■ **Text provided**:

—————

North Carolina: (919) 847-8632

Single Blog Title

This is a single blog caption

FCC Issues Enforcement Advisory on TCPA

///
Comment0
/
Categories,
Robert Byerts

On November 18, 2016, the Federal Communications Commission took the unusual step of issuing an ENFORCEMENT ADVISORY concerning robotexts. The FCC’s Enforcement Bureau issued this Advisory to promote understanding of the clear limits on the use of autodialed text messages, known as “robotexts.” The FCC is committed to protecting consumers from harassing, intrusive, illegal, and unwanted robotexts to cell phones and other mobile devices.

Restrictions on making autodialed calls to cell phones encompass both voice calls and texts.  Accordingly, text messages sent to cell phones using any automatic telephone dialing system are subject to the Telephone Consumer Protection Act of 1991 (“TCPA”). The term “automatic telephone dialing system” (or “autodialer”) covers any equipment that has the capacity to store or produce numbers to be dialed and dial them without human intervention but does not need to have the present ability to do so. The TCPA places limits on autodialed calls and prerecorded- or artificial-voice calls to wireless numbers; emergency numbers; guest or patient rooms at hospitals, health care facilities, elderly homes, or similar establishments; and to any service for which the called party is charged for the call.  The FCC’s corresponding rules, 47 CFR § 64.1200, restrict the use of prerecorded-voice calls and automatic telephone dialing systems, including those that deliver robotexts. The FCC’s Enforcement Bureau will rigorously enforce the important consumer protections in the TCPA and our corresponding rules. The FCC expects this Advisory will facilitate compliance with the law and rules by those who initiate robotexts to mobile devices.

—————

■ **Listed entries**:
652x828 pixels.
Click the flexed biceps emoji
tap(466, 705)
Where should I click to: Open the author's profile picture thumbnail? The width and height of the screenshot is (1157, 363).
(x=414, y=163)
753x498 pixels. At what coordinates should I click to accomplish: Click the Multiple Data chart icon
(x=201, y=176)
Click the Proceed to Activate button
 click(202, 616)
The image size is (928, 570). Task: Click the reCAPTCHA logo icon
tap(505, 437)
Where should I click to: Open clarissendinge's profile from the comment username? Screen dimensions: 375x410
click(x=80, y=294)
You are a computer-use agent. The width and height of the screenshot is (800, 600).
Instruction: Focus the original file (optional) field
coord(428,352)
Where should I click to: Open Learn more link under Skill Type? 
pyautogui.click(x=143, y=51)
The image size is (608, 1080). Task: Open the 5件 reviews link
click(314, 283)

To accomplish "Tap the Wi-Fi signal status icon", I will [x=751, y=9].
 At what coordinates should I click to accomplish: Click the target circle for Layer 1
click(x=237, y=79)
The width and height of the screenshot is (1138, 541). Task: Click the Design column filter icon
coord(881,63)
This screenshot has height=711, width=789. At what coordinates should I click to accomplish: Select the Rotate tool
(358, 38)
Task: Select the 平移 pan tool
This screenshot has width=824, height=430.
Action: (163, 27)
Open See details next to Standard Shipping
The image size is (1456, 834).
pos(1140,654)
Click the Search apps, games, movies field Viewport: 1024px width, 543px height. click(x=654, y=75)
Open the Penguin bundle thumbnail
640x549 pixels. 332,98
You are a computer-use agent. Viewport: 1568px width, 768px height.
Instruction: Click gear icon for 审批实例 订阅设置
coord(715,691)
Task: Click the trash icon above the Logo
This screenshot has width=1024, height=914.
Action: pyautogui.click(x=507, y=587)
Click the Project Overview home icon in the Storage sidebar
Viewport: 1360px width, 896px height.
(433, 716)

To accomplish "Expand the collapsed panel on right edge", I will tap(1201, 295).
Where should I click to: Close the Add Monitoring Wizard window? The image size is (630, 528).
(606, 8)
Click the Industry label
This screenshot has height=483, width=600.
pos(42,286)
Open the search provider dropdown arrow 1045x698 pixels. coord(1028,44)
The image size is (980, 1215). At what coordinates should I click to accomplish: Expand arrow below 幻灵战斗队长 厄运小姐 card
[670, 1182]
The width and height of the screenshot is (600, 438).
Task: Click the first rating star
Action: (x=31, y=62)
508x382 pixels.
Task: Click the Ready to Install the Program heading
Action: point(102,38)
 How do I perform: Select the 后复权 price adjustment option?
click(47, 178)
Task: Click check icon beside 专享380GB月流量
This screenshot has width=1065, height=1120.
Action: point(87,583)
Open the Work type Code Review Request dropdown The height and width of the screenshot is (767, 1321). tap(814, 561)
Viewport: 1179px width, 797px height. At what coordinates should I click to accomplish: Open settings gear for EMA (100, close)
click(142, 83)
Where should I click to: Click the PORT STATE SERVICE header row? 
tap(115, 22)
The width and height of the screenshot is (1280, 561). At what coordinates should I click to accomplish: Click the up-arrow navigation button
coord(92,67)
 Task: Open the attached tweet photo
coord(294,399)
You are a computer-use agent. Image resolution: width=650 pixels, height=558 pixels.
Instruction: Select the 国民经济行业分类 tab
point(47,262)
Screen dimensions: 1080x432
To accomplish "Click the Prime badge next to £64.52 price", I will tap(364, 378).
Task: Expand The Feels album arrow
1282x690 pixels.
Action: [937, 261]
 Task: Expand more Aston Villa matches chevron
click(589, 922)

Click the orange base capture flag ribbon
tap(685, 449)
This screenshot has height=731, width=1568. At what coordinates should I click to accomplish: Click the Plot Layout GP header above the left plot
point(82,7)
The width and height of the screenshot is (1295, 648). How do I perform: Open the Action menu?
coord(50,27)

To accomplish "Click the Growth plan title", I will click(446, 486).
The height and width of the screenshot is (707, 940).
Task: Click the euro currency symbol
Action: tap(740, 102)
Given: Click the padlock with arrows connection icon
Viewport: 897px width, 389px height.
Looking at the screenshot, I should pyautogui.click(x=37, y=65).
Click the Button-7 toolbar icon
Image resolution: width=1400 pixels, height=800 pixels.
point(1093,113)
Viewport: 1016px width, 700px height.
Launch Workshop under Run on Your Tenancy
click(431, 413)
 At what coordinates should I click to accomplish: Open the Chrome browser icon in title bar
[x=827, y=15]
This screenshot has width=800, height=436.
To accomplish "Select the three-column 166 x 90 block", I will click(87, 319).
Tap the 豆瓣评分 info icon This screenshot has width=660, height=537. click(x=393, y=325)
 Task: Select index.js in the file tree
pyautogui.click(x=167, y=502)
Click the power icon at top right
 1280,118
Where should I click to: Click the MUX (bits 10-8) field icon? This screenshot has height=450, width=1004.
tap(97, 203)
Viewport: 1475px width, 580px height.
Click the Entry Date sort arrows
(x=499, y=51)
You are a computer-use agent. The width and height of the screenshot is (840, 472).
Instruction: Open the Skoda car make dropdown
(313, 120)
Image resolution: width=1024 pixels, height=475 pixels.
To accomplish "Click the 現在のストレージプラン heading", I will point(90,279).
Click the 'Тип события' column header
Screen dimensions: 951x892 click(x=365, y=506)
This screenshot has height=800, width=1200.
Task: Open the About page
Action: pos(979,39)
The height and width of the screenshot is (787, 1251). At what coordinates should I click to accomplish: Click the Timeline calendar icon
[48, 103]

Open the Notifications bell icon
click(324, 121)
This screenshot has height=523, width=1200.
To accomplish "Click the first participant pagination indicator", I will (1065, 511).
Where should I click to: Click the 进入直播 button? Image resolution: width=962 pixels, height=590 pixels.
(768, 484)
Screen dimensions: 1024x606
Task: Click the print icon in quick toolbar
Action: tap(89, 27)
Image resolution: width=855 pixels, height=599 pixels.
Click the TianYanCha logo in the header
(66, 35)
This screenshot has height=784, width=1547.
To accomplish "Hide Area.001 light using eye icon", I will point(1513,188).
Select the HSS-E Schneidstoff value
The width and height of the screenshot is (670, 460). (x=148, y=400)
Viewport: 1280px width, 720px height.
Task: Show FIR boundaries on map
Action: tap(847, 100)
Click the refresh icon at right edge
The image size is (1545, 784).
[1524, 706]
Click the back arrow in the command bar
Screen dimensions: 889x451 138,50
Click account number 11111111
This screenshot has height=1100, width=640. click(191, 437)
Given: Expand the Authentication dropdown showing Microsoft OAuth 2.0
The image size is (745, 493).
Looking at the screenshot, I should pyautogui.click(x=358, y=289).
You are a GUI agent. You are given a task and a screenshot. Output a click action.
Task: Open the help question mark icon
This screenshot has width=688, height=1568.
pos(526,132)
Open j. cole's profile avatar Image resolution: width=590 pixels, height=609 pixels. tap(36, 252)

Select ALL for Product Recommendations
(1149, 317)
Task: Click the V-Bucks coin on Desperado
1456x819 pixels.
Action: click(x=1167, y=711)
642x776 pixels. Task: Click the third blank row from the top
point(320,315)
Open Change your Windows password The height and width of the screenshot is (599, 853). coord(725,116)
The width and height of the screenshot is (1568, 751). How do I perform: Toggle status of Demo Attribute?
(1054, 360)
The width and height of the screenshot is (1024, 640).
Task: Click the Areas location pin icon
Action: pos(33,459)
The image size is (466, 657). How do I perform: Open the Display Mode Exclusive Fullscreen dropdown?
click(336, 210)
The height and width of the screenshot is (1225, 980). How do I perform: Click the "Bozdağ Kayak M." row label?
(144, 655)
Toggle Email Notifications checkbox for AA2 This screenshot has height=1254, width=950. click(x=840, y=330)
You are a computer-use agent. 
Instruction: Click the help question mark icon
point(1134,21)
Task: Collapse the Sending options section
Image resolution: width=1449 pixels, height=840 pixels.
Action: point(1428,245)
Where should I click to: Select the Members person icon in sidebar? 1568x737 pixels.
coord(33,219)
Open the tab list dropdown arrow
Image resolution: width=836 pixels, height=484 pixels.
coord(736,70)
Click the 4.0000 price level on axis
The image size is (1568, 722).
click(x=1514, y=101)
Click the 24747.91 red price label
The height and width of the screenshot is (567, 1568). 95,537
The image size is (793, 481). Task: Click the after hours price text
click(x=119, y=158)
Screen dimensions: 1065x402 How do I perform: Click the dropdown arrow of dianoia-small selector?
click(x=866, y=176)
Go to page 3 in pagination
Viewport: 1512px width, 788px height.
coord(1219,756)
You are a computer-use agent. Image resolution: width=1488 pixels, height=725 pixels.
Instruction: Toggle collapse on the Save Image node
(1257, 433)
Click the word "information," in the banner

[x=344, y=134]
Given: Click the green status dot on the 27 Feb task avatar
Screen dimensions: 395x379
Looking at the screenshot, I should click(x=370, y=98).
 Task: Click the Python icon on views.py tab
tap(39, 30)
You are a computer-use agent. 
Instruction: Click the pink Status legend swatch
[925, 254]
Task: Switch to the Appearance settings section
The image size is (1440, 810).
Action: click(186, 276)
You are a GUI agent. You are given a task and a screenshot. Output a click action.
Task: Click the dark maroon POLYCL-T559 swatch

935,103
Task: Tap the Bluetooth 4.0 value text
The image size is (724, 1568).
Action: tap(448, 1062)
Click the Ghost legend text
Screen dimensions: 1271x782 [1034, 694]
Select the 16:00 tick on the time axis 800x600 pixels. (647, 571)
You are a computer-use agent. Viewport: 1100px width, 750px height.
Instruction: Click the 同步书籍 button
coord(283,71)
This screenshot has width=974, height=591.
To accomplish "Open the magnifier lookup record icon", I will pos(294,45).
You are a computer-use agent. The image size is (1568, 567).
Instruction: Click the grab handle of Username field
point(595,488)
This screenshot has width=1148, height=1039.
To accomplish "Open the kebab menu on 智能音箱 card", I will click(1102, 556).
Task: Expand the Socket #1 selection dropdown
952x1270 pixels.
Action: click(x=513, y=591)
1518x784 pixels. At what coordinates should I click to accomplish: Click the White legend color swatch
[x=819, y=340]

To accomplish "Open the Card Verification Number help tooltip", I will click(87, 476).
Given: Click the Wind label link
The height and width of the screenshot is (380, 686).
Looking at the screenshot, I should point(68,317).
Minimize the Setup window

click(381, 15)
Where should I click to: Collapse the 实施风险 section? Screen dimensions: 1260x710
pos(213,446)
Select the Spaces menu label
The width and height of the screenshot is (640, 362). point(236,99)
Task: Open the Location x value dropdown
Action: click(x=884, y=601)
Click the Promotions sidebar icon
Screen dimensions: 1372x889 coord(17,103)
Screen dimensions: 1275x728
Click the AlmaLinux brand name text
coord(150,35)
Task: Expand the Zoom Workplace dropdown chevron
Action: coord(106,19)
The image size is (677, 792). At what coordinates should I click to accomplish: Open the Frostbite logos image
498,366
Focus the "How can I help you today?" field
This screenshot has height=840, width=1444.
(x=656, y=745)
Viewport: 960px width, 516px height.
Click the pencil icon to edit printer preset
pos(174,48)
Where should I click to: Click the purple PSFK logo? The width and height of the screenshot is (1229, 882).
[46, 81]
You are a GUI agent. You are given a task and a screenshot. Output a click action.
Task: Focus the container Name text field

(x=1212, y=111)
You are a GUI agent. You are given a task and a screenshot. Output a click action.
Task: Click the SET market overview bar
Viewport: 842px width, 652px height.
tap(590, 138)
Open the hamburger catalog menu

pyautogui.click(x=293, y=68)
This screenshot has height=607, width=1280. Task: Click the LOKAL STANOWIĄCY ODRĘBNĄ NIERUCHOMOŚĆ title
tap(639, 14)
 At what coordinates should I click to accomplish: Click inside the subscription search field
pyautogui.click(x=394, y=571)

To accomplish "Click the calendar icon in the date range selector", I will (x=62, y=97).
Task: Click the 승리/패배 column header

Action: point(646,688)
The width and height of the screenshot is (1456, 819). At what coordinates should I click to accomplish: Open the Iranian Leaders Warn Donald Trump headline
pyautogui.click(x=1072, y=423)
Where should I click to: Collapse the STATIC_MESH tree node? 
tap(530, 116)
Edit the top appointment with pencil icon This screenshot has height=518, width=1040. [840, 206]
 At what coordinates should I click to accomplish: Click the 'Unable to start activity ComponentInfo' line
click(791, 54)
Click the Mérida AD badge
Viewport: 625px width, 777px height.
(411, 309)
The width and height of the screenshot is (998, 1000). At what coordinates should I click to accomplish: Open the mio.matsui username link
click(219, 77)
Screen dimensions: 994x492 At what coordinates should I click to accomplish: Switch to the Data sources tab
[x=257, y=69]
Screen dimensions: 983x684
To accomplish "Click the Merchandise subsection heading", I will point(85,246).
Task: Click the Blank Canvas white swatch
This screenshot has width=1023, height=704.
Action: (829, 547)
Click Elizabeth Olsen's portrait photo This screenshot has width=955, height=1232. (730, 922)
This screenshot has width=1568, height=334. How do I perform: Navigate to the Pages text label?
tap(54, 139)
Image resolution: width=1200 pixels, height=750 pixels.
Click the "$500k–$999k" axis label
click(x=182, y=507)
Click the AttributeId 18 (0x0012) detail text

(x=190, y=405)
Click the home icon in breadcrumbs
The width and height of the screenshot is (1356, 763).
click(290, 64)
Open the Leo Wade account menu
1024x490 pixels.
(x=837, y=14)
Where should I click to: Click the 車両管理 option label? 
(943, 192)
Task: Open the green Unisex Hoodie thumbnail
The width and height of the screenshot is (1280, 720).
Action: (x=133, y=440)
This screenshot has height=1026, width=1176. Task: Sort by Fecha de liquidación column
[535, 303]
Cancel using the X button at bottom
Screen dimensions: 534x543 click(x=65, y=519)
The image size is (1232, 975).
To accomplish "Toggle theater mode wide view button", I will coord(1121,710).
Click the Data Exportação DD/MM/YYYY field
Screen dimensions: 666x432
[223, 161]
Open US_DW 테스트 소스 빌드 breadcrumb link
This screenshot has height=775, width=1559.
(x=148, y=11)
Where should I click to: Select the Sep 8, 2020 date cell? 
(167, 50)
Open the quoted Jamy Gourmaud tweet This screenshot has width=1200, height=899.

—————

■ **Exercises to complete**:
1 – Answer from the FCC robotext advisory:
(a) On what date did the Federal Communications Commission issue the enforcement advisory?
(b) In what year was the Telephone Consumer Protection Act enacted, according to its full name?
(c) Which regulation is given as the FCC's corresponding rules?
2 – Rewrite the FCC robotext advisory, starting with "This is a single" and going on through "other mobile devices.", with "Enforcement Bureau" changed to "Enforcement Office".

■ **Your written answers**:
1 –
(a) November 18, 2016
(b) 1991
(c) 47 CFR § 64.1200

2 –
This is a single blog caption

FCC Issues Enforcement Advisory on TCPA

///
Comment0
/
Categories,
Robert Byerts

On November 18, 2016, the Federal Communications Commission took the unusual step of issuing an ENFORCEMENT ADVISORY concerning robotexts. The FCC’s Enforcement Office issued this Advisory to promote understanding of the clear limits on the use of autodialed text messages, known as “robotexts.” The FCC is committed to protecting consumers from harassing, intrusive, illegal, and unwanted robotexts to cell phones and other mobile devices.